April 29, 2013 by mattwilcoxen
De Trinitate book 2 opens with these rich lines about the process of trinitarian theology. It is a process of reading scripture in order to ascertain God’s nature, and it works something in the one who undertakes it:
People who seek God, and stretch their minds as far as human weakness is able toward an understanding of the trinity, must surely experience the strain of trying to fix their gaze on “light inaccessible” (1 Tim 6:16), and the difficulties presented by the holy scriptures in their multifarious diversity of form, which are designed, so it seems to me, to wear Adam down and let Christ’s glorious grace shine through.

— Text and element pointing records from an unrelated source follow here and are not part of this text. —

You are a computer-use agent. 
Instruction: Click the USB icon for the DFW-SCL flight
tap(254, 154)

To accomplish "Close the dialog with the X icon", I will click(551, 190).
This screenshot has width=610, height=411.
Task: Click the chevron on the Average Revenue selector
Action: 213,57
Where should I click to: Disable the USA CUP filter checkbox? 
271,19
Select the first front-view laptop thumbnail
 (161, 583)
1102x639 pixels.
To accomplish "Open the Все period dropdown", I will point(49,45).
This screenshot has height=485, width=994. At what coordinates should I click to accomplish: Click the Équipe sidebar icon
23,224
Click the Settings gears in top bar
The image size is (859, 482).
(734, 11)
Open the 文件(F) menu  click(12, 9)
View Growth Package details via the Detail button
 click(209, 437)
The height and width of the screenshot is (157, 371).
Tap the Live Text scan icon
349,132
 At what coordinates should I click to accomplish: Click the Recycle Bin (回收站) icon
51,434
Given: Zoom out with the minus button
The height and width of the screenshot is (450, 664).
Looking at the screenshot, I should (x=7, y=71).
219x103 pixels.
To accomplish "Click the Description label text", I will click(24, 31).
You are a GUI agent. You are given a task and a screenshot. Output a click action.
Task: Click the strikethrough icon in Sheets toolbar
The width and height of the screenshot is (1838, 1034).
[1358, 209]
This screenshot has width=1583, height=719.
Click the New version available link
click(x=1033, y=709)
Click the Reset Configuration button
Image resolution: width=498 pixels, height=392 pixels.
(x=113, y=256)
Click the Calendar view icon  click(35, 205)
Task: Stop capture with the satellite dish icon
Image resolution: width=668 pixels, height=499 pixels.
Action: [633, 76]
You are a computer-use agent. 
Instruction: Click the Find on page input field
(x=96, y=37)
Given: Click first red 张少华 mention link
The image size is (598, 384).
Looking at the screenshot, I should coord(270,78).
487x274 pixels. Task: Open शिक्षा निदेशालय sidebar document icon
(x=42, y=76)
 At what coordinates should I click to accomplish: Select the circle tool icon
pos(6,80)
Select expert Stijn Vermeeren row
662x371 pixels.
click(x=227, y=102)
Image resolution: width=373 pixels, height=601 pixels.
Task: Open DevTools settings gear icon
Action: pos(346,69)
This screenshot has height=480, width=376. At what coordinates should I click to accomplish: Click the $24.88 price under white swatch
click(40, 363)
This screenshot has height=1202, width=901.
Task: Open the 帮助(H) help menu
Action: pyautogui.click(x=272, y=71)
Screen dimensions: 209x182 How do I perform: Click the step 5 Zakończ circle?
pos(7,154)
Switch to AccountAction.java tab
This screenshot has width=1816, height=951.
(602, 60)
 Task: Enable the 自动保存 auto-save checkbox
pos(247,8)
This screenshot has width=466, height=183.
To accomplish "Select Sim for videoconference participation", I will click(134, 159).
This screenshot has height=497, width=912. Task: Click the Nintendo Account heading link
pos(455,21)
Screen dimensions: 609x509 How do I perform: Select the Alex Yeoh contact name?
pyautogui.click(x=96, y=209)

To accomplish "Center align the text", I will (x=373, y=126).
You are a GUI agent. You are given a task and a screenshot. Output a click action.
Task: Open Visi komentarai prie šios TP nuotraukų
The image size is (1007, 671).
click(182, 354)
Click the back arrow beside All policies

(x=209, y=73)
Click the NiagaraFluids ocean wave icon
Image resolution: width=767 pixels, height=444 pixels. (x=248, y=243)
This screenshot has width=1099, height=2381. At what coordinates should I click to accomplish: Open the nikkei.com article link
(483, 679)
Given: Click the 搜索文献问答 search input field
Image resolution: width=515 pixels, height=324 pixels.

So Augustine picks up here with biblical exegesis. Here he states explicitly the exegetical rule which he only hinted toward in the previous book: there are some biblical statements that refer neither to the Son’s or Spirit’s equality with the Father, nor to the Son’s being less than the Father in the “form of a servant” (incarnation), but rather refer to the fact that the Son or Spirit is from the Father. This rule comes from the fact that there are texts which speak of the Father giving the Son to have life in himself, and of the Son being able only to do what he sees the Father doing (John 5:19), and especially the general language of the Son being “sent”. As we will see later on in book 4, Augustine will reason from the Son’s being “from” or “sent” in the economy to make statements about how the Trinity is in itself.
In explicating this rule, Augustine is trying to ward off certain misunderstandings: some people were evidently still trying to show from scripture that the Son and the Spirit were not really co-equal with the Father. They were apparently doing this by reference to the “sent” language. So, Augustine has to deal with what it means for the Son or the Spirit to be “sent”. Augustine points out the fact that this is not really standard spatial language–the eternal God does not go from one place to another, leaving behind one place for another. Instead, the “sendings” or “missions” are visible manifestations in time of the God who in himself contains all times. Thus this occurs without a diminution of God’s divine eternity.
Though Augustine’s enquiry seems to have begun with New Testament statements about Christ’s and the Spirit’s sending, he turns now to the question of the Old Testament and some of the theophanies that occur there. Some heretics were apparently fond of reading 1 Tim 6:16 as saying that the Father alone was invisible, and this led them to believe that the appearances of the Old Testament were of the Son (and possibly the Spirit) who was, obviously, not invisible. The dilemma would have been this: if the appearances in the Old Testament could be appearances of the Father, then 1 Tim 6:16 is just wrong; and if the Son and Spirit are also included in the invisibility of 1 Tim 6:16, then God does not appear at all and you deny the OT theophanies. Augustine shows that it is a false dilemma: all three can be said to be invisible and we can do so without denying the revelation of the theophanies simply because the theophanies themselves indicate that they are but creaturely manifestations serving to point us beyond the creaturely to God. Think, for example, of the fact that Moses can talk about seeing God “face to face” in one sense, but still ask “show me your glory”–something which God says is impossible.
If the three stand on the same exact footing, then we are led to wonder which of the three are being revealed in the various OT theophanies–is it one of the three, or is it all three together? Most of the time, Augustine says, it is simply not possible to tell. The context of the passages give us no clue, and these manifestations are creaturely effects of the action of God–and God’s action always belongs to all three indivisibly. He offers a modest conjecture that we should see many of the manifestations as appropriated to the Holy Spirit, but he is not at all dogmatic about this, and apparently does not think it is of ultimate importance.
Augustine spends considerable time on one special manifestation: Moses’ seeing God’s “back” and being hidden in the rock (Exodus 33:20). Augustine follows precedent and takes “back” to be a reference to the flesh of Christ (“the form of a servant”), and the “face” of God which cannot be seen is said to be a reference to Christ’s deity (“the form of God”). The rock which Moses is hidden in, being covered by the hand of God, is said to represent our standing in the Church as the vantage point from which we believe. Christ “passes by” and we cannot see his face, but his flesh is raised from the dead and by this perception of his bodily resurrection, we are given faith. Augustine is aware that he is being allegorical here–but he thinks it is warranted by the fact that a literal interpretation would be patently absurd: that God has a real body, half of which is visible and half of which is invisible.
One of the questions running throughout book 2 but never really dealt with is the nature of the theophanies, specifically those that are connected to angels or “the angel of the LORD”. Does God conscript already existent angels for this purpose, or does he create a temporary creaturely appearance for the sake of the theophanies. It might seem obscure to us, but we’ll see in book 3 what Augustine does with the role of the angels in revelation.